WHAT IS EXPECTED:
Rewrite the rows from the line with "on y-tick-label: 10⁻²." to the line with "This screenshot has width=1736, height=2133.", replacing "coordinate pair" with "pair of numbers" and leaving everything else unchanged.

--- TASK INPUTS Enclosed Below ---

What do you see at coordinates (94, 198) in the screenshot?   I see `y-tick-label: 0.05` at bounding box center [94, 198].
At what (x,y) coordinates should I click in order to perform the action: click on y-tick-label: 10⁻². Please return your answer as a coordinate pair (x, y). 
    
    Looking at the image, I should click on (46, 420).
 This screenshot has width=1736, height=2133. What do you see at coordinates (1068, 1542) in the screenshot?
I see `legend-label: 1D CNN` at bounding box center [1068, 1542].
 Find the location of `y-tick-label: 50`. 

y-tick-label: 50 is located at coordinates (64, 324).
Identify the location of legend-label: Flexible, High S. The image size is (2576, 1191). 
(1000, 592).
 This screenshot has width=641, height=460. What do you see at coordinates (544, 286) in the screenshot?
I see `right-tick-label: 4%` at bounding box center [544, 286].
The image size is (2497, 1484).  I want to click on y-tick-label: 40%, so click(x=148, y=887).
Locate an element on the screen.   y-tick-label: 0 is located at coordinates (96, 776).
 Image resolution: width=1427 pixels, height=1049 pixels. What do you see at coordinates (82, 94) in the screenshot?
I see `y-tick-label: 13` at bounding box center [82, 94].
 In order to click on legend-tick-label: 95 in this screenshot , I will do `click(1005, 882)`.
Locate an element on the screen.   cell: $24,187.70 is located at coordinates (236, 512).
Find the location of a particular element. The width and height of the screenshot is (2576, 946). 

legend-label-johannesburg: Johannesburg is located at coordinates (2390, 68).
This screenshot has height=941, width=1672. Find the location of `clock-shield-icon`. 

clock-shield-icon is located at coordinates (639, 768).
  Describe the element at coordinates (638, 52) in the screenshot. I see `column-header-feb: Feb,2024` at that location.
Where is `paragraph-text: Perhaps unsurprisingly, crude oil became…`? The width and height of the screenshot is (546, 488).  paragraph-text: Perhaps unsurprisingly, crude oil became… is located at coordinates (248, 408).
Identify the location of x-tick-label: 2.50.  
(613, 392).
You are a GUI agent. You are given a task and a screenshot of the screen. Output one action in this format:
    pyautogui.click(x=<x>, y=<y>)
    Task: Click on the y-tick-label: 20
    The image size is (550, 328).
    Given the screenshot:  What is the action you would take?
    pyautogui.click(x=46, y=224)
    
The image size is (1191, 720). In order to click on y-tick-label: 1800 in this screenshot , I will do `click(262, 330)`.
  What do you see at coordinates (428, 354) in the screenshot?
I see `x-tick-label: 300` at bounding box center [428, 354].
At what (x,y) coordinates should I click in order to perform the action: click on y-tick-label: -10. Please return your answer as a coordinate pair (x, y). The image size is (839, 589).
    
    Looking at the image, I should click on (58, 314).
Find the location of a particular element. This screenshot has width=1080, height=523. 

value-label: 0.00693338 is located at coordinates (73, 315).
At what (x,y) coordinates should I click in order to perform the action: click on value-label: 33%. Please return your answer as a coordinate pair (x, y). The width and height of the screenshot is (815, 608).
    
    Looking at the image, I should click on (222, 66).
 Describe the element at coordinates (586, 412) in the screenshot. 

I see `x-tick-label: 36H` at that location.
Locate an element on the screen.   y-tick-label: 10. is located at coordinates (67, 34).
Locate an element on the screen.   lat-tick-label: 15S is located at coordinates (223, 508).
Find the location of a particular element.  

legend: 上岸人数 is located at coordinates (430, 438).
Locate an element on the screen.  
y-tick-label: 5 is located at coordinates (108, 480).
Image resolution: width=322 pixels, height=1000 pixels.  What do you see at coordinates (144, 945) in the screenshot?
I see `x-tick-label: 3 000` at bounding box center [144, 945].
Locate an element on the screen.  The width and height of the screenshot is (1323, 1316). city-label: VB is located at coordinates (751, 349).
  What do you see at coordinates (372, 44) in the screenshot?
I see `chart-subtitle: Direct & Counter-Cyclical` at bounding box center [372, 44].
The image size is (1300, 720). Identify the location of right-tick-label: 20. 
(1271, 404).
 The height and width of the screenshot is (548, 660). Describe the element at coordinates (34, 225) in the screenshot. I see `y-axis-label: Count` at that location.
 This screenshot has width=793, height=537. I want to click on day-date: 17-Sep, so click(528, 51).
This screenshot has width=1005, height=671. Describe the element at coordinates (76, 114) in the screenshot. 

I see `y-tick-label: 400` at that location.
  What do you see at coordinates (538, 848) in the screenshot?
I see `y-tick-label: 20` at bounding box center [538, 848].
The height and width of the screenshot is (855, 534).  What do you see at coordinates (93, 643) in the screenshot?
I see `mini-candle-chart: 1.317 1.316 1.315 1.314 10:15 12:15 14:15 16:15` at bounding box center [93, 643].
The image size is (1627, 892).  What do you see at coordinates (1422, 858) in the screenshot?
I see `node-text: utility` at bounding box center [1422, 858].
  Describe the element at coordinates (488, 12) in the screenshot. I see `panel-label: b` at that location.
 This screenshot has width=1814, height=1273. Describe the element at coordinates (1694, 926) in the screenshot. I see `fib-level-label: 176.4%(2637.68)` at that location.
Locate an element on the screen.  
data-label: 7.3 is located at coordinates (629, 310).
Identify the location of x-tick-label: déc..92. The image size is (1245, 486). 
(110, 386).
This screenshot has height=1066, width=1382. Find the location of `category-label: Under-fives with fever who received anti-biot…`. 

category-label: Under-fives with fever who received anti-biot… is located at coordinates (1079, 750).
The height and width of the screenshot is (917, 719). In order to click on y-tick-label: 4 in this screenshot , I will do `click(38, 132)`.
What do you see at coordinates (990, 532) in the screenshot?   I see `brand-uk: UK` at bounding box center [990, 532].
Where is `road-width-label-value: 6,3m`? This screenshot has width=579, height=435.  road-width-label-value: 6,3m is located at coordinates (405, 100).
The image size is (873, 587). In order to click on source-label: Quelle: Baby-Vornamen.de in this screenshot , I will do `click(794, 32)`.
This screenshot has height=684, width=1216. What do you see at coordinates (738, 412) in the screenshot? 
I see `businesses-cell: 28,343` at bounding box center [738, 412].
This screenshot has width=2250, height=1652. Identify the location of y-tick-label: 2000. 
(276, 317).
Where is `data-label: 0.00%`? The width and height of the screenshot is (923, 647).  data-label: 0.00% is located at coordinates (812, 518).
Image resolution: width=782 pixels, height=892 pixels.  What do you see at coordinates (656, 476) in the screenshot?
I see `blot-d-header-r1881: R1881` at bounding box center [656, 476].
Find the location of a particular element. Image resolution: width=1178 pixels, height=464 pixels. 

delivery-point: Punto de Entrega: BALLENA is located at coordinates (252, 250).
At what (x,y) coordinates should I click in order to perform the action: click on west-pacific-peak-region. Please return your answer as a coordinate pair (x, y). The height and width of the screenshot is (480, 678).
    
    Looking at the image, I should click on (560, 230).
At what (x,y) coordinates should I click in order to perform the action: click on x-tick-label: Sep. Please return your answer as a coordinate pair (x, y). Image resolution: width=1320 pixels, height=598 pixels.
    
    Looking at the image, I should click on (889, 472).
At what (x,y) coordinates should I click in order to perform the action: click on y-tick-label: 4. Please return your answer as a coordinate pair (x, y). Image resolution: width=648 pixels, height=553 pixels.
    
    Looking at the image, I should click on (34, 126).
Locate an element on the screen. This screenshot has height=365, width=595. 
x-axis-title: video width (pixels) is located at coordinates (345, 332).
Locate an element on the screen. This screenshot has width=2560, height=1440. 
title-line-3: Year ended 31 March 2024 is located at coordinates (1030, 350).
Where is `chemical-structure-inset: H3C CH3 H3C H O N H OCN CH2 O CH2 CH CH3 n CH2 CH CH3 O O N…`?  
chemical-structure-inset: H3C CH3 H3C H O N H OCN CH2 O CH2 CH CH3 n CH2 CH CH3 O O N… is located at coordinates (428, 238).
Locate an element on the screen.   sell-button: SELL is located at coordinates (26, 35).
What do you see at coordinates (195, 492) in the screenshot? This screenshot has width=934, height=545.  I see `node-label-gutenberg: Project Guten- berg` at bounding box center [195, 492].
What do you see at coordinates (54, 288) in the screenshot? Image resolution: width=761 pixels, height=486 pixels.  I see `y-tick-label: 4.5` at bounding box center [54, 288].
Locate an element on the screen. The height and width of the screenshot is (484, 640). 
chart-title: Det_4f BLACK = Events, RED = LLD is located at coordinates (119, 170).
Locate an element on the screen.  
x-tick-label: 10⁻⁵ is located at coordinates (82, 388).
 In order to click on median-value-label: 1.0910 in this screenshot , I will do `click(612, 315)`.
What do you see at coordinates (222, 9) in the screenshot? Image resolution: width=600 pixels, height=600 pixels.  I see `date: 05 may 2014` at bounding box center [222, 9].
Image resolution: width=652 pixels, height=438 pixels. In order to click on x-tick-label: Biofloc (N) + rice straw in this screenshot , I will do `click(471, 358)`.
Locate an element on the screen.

--- End of Enclosed TASK INPUTS ---

RESPONSE FOR THIS EXERCISE:
At what (x,y) coordinates should I click in order to perform the action: click on y-tick-label: 10⁻². Please return your answer as a pair of numbers (x, y). 
    
    Looking at the image, I should click on (46, 420).
 This screenshot has width=1736, height=2133. What do you see at coordinates (1068, 1542) in the screenshot?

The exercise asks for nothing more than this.